──────── DATA TO PROCESS ────────
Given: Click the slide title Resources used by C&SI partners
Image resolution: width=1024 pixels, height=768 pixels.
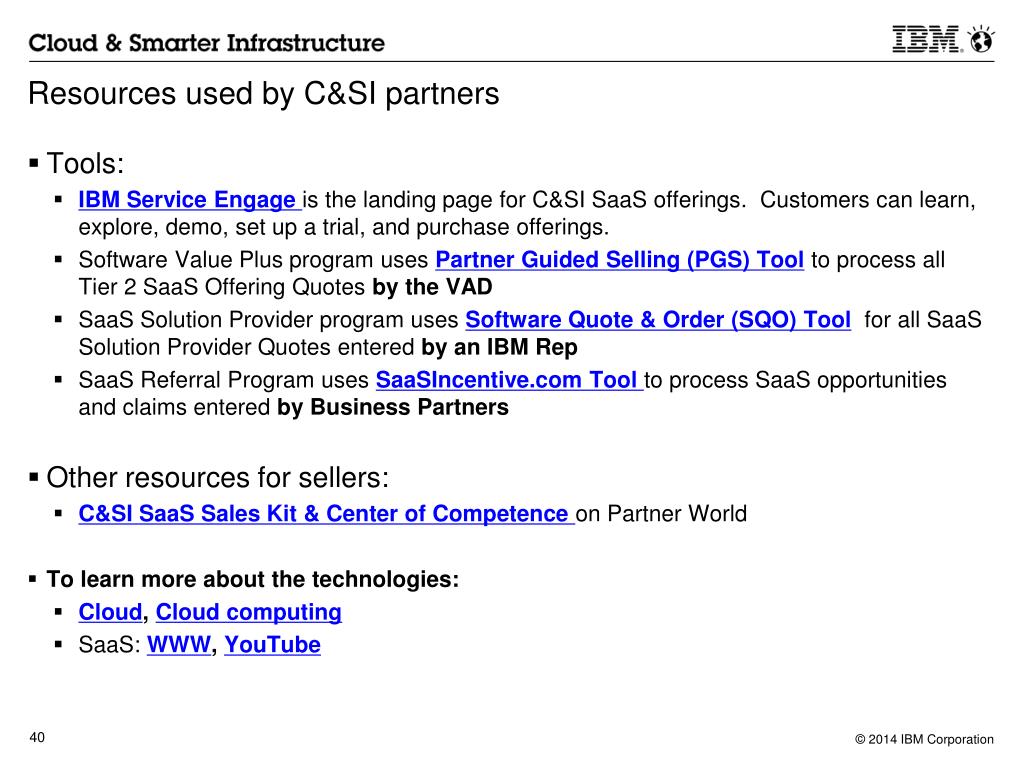Looking at the screenshot, I should tap(264, 94).
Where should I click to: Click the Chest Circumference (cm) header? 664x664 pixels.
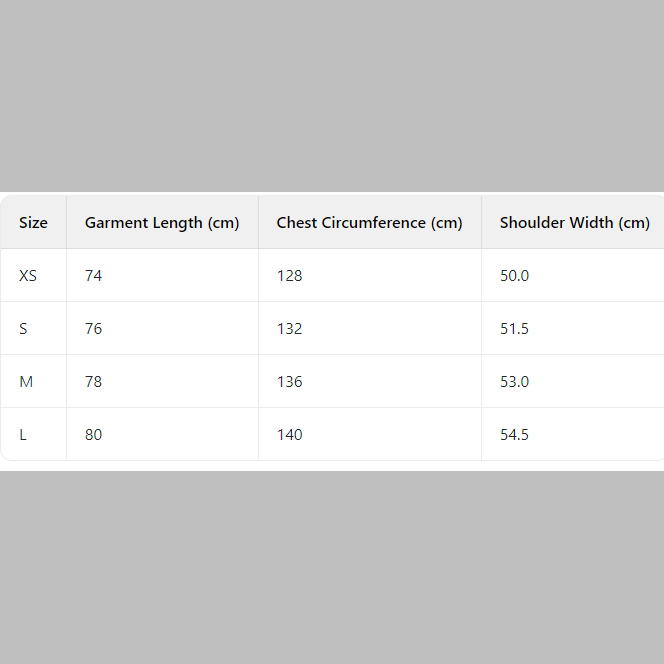[369, 223]
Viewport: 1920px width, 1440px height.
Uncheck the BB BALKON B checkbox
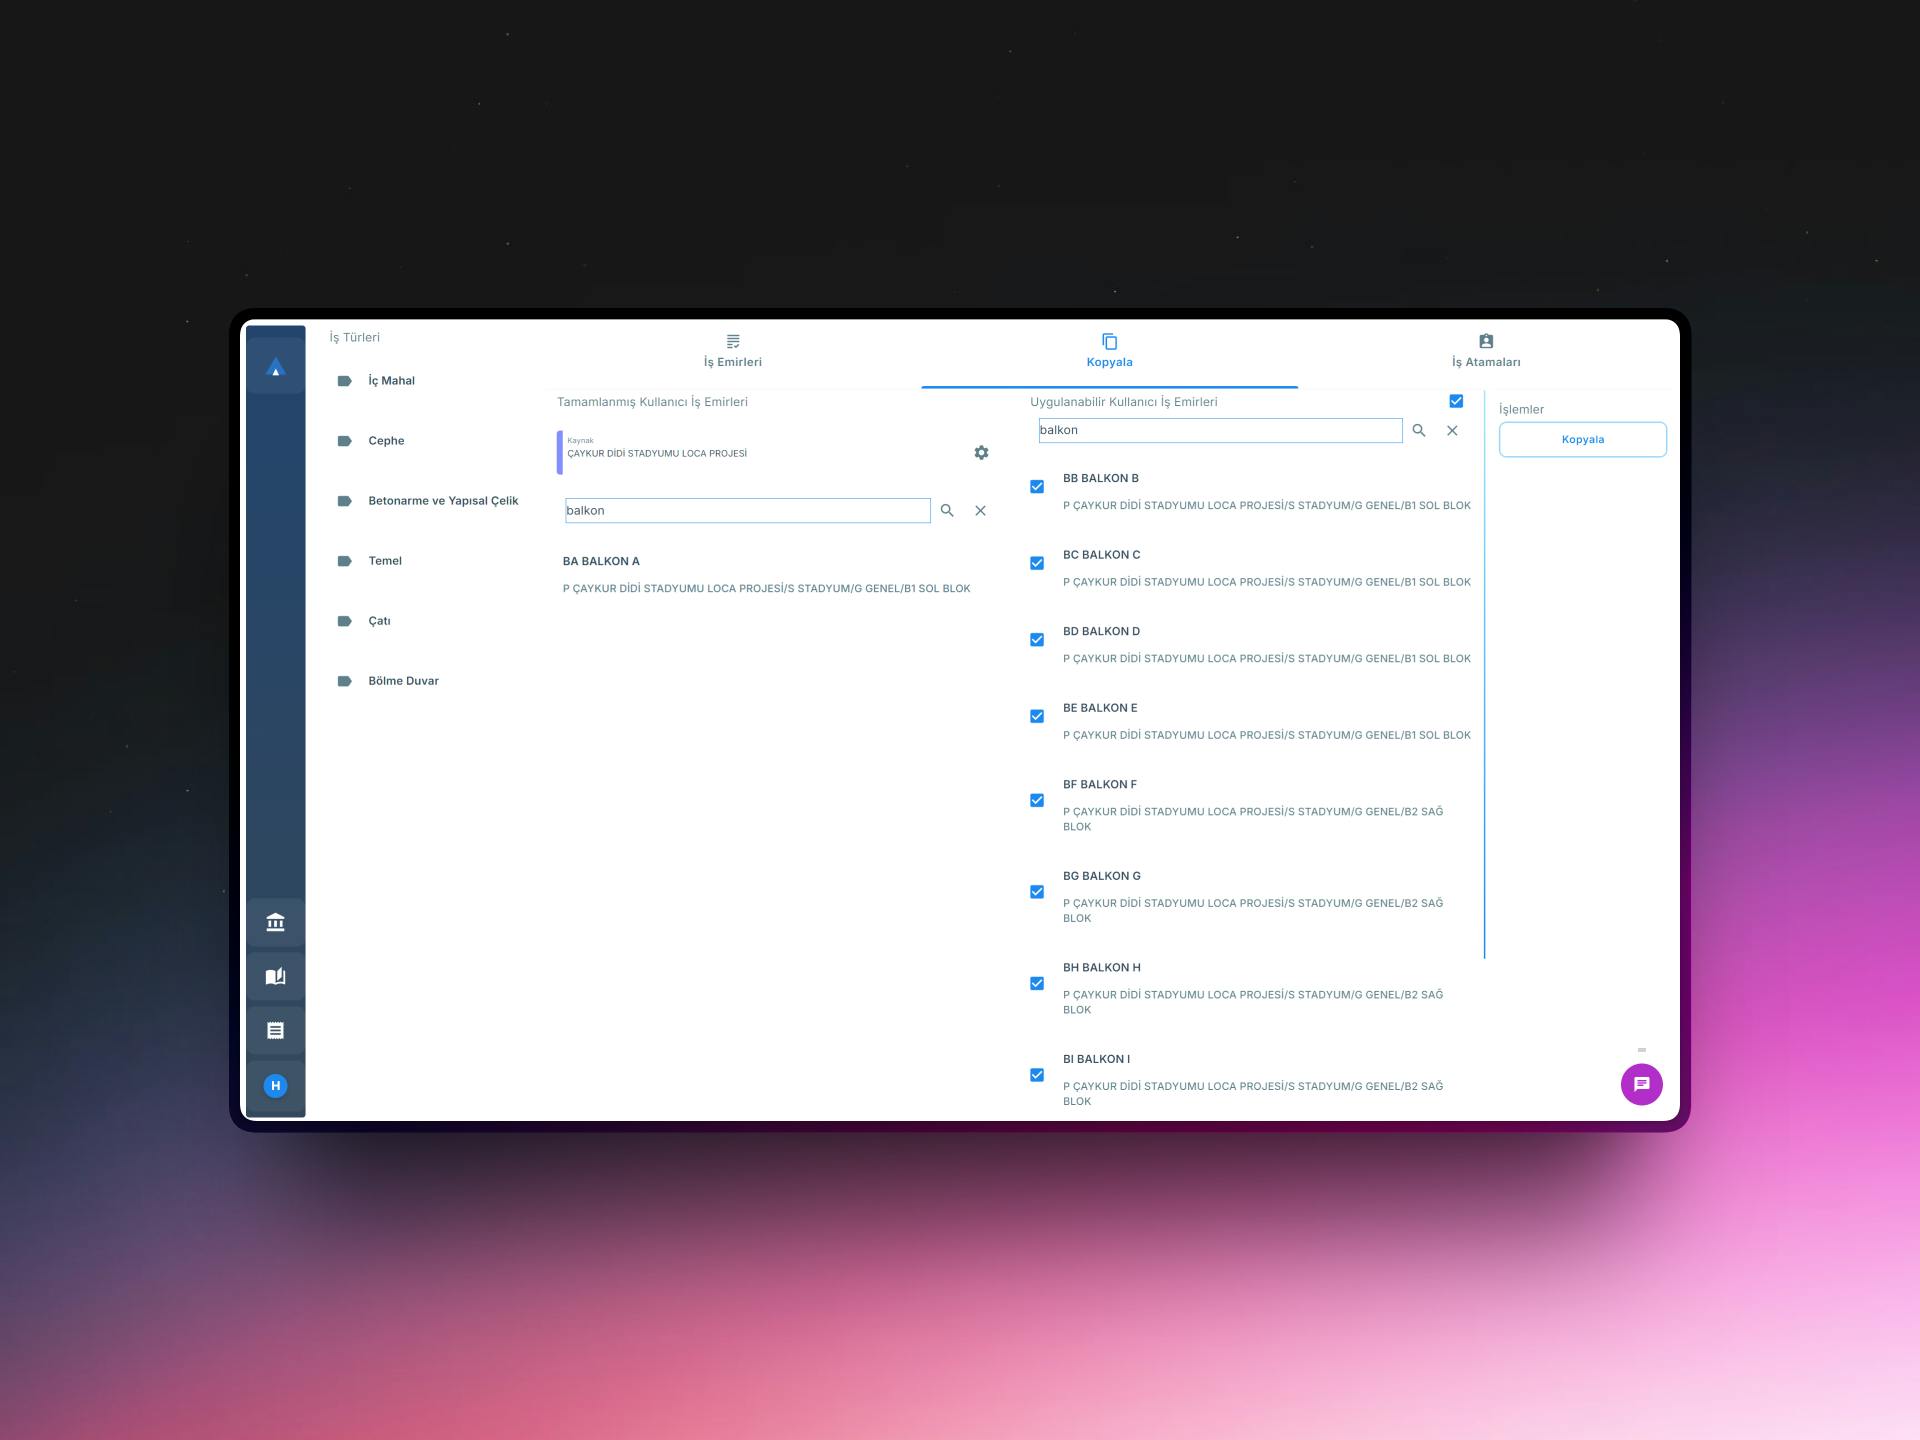coord(1037,487)
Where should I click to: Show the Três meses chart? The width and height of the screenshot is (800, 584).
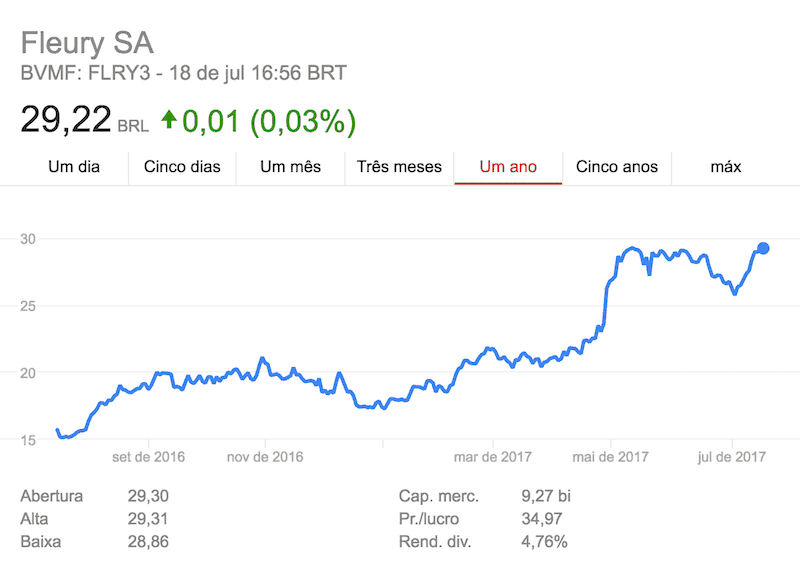click(399, 167)
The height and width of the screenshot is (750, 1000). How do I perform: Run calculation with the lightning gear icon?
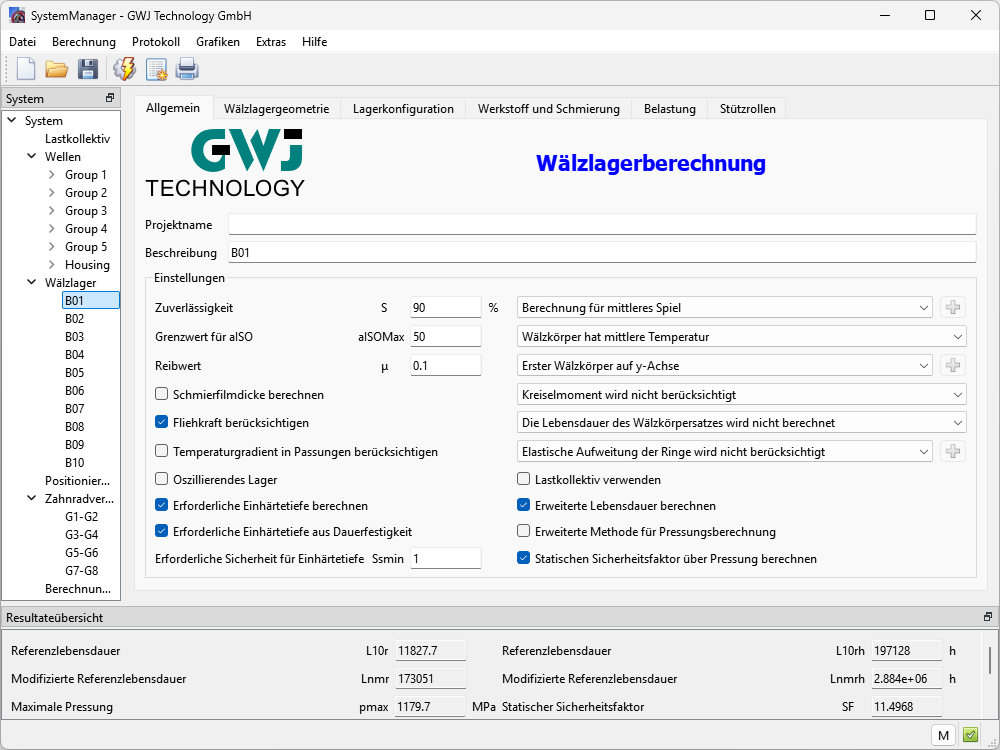(125, 69)
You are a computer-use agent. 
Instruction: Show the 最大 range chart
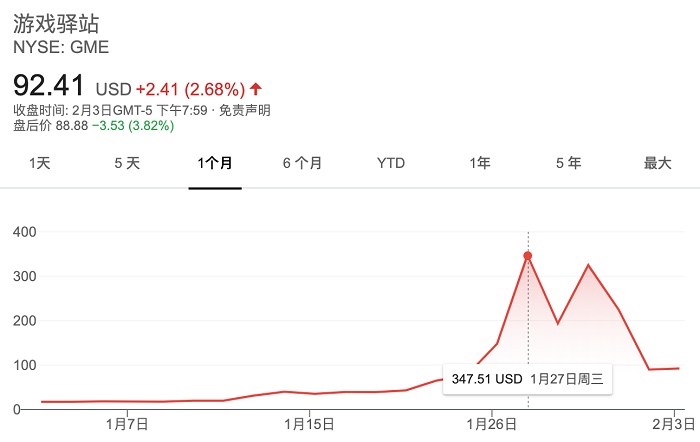[657, 163]
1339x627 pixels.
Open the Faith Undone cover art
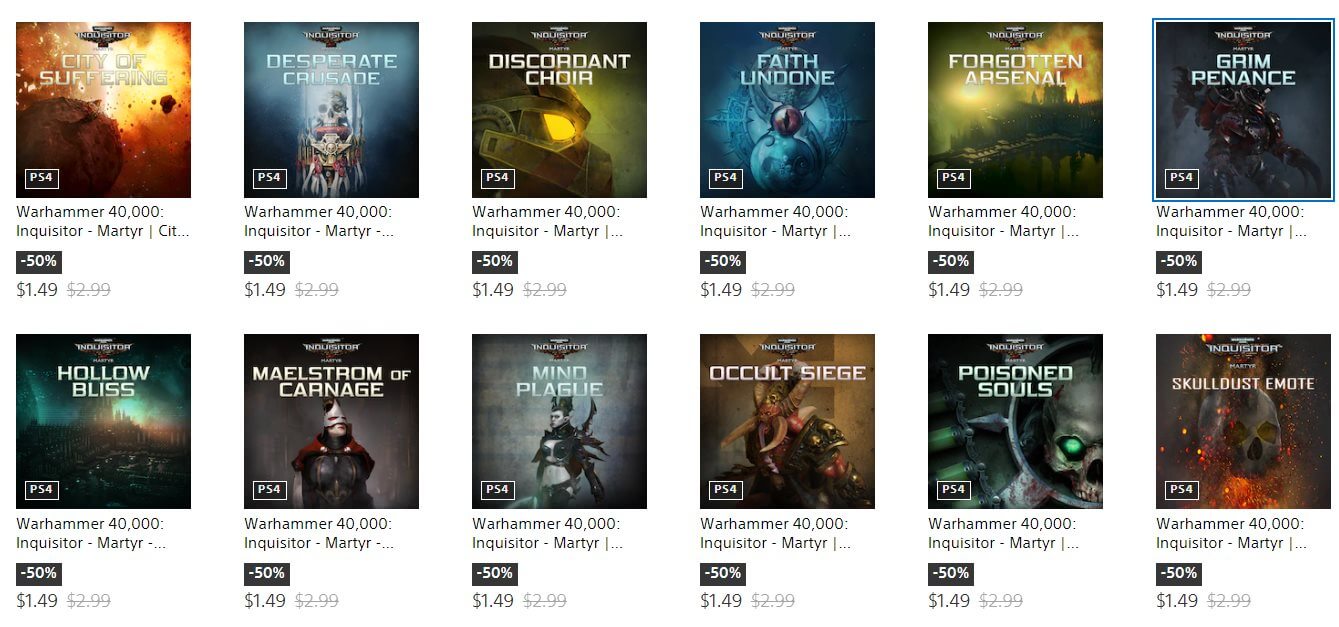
────────
**GIVEN REQUEST**
Show each line of the data above that contains the word "Where".

**ANSWER FOR THE TASK**
Where should I click to: Click the Chest Circumference (cm) header? 664x664 pixels.
Where should I click to: Show the Três meses chart? The width and height of the screenshot is (800, 584).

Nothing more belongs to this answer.